● **Assigned task**:
An exact copy of all the data is needed, with every picture left out.
- Opening Delimiter -
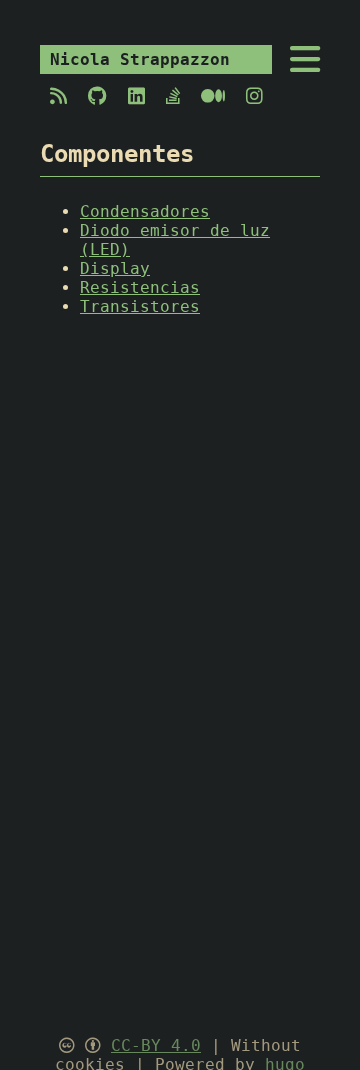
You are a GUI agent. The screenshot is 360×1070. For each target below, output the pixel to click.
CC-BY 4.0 (156, 1045)
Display (115, 268)
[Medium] (213, 96)
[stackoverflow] (173, 96)
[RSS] (59, 96)
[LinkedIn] (137, 96)
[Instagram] (249, 96)
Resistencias (140, 287)
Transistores (140, 306)
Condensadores (145, 211)
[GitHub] (98, 96)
- Closing Delimiter -
● **Result for this exercise**:
You are a GUI agent. The screenshot is 360×1070. For each target below, output the pixel to click.
CC-BY 4.0 (156, 1045)
Display (115, 268)
[Medium] (213, 96)
[stackoverflow] (173, 96)
[RSS] (59, 96)
[LinkedIn] (137, 96)
[Instagram] (249, 96)
Resistencias (140, 287)
Transistores (140, 306)
Condensadores (145, 211)
[GitHub] (98, 96)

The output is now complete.